[Pixel coordinate grounding data]

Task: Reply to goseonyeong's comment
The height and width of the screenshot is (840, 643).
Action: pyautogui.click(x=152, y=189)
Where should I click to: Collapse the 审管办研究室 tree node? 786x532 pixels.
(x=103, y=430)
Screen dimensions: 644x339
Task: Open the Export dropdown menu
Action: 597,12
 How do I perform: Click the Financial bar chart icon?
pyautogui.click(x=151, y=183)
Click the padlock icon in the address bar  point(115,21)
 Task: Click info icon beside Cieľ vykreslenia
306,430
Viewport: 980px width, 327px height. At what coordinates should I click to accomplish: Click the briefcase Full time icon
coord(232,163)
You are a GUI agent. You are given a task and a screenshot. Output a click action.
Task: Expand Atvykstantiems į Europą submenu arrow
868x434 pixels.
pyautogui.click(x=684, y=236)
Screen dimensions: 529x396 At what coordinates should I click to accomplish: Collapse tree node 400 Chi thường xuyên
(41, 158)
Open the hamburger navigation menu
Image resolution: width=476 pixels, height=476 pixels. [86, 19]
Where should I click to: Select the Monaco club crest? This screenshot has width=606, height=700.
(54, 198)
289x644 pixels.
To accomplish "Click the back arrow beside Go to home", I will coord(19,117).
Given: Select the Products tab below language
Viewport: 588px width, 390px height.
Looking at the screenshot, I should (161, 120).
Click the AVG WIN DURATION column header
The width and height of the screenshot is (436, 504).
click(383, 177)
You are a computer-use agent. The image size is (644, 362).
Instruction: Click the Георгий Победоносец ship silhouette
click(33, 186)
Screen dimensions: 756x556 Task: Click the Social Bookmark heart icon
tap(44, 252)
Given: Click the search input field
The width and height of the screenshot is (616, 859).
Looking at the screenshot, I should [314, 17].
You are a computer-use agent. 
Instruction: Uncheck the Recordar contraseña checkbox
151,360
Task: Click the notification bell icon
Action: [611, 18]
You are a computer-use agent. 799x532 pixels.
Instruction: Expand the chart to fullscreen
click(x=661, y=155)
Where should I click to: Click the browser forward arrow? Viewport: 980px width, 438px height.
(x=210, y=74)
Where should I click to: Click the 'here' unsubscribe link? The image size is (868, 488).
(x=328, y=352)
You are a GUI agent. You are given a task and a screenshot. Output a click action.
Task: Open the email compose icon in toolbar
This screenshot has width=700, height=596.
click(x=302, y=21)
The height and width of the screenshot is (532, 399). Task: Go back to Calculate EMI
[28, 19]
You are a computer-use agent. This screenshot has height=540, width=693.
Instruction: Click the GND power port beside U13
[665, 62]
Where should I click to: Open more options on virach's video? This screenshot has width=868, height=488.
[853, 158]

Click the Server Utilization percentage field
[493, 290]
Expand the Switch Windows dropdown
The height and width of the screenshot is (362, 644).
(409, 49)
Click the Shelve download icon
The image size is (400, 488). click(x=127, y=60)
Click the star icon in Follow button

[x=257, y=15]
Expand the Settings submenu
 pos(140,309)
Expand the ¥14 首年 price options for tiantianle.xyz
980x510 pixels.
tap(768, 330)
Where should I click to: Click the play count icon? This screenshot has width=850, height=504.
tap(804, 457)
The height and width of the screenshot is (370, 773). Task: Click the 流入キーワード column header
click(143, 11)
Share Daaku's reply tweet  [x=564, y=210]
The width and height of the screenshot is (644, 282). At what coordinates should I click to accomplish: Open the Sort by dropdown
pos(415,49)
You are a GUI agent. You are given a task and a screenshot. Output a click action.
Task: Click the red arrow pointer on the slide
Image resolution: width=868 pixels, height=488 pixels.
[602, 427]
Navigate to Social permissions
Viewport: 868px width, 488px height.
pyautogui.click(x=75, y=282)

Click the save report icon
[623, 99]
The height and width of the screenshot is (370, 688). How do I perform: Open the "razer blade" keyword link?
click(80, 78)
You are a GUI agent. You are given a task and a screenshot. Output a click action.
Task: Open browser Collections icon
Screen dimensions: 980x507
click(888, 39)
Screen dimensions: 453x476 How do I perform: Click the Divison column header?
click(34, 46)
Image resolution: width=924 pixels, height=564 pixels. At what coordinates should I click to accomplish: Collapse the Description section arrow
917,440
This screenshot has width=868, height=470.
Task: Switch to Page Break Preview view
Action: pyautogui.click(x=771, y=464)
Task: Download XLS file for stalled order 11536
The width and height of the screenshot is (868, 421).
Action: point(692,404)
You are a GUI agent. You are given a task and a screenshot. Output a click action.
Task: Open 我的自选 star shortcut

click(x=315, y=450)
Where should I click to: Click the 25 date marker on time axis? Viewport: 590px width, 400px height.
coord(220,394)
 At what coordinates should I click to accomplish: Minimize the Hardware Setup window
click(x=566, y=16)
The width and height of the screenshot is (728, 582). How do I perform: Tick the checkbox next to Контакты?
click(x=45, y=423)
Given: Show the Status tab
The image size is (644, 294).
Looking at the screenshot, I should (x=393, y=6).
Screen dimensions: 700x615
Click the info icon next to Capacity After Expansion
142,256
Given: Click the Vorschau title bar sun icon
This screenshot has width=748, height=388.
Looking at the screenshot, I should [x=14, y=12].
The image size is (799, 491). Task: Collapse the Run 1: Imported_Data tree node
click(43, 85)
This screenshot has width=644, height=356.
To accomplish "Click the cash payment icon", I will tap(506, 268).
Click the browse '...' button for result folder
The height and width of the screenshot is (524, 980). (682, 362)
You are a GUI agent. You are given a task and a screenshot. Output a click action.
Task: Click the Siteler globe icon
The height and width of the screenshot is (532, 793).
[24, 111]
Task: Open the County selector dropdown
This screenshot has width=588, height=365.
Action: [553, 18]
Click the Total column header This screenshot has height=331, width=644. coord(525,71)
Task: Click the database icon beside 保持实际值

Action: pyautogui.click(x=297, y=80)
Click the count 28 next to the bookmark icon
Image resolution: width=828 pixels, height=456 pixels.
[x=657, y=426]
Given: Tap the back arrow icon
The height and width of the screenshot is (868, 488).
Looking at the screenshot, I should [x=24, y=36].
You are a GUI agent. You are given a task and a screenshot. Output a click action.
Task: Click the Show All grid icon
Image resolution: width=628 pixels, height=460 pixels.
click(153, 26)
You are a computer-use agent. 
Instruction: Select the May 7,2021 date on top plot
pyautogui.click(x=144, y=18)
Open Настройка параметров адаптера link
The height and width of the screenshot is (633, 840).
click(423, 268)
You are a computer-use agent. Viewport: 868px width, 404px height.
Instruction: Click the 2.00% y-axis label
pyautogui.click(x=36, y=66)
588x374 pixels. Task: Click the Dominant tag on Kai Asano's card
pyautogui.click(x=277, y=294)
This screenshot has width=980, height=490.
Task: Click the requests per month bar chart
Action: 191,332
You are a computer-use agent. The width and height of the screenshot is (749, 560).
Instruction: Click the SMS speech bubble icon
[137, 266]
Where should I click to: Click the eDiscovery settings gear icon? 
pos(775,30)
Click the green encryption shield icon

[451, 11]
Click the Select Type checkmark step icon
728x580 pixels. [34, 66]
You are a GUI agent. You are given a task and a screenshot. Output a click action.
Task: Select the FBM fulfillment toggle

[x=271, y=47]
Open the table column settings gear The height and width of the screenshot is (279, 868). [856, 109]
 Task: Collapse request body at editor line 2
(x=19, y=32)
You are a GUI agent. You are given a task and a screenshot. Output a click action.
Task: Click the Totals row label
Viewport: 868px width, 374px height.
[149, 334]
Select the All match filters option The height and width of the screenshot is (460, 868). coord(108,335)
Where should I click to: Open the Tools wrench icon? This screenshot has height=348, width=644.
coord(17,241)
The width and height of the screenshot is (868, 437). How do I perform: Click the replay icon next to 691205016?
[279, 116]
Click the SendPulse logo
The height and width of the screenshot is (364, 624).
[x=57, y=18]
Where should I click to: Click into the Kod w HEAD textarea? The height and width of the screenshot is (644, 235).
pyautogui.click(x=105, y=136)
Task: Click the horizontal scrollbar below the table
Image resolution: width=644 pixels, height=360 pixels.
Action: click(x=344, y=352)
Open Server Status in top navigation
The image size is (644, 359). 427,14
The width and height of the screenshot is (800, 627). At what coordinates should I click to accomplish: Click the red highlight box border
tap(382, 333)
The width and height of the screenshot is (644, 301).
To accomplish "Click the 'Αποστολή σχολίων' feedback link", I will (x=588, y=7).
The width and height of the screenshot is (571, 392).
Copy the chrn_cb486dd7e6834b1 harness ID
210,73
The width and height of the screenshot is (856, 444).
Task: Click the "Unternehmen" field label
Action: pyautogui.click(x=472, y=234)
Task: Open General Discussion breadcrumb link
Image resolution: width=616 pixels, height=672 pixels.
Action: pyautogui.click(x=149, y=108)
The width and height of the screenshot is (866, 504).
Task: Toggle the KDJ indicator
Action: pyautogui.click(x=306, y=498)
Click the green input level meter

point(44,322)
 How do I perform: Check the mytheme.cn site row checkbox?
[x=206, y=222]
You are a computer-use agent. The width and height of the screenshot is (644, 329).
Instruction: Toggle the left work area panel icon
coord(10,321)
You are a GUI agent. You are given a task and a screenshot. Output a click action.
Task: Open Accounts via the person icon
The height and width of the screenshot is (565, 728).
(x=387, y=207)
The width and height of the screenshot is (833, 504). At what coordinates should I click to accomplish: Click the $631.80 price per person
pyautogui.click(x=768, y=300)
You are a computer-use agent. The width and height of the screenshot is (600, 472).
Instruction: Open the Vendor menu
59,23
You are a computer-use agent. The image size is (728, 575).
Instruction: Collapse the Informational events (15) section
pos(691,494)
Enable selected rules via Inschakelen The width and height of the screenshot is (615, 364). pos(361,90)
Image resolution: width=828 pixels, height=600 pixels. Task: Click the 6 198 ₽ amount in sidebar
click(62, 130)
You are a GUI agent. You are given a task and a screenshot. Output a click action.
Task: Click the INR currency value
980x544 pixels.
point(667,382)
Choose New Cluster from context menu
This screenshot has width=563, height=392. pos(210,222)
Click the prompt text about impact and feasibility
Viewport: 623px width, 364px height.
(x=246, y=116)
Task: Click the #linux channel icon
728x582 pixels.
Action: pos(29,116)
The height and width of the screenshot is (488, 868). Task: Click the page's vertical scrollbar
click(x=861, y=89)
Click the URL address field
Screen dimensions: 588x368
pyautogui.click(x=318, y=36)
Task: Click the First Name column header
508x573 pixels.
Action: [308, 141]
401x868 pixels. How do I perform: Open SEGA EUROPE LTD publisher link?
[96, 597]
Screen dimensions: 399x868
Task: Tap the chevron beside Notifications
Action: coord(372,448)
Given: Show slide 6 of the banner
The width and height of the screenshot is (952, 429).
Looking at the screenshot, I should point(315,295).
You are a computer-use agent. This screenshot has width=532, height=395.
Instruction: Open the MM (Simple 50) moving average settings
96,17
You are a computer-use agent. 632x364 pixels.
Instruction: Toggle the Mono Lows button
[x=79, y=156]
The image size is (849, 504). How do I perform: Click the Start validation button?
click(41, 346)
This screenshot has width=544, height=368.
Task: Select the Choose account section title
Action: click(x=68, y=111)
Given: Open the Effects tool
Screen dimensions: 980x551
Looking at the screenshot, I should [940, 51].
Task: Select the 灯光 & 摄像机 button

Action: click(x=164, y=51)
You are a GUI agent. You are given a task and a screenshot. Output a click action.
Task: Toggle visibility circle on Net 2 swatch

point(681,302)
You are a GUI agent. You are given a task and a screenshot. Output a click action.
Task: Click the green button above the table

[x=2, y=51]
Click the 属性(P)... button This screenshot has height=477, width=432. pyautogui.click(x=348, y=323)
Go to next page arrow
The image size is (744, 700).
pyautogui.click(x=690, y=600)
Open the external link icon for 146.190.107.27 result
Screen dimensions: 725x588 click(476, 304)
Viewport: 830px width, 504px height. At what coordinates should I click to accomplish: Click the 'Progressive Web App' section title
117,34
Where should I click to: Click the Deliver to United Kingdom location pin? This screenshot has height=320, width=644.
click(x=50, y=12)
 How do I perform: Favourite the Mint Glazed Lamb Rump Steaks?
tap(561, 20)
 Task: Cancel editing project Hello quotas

▶ _Work item_: Repeat, exactly as they stand above, the lines from the line with "Copy the chrn_cb486dd7e6834b1 harness ID" to the line with "Task: Open General Discussion breadcrumb link", both lines included.

▶ _Response to the task_:
Copy the chrn_cb486dd7e6834b1 harness ID
210,73
The width and height of the screenshot is (856, 444).
Task: Click the "Unternehmen" field label
Action: pyautogui.click(x=472, y=234)
Task: Open General Discussion breadcrumb link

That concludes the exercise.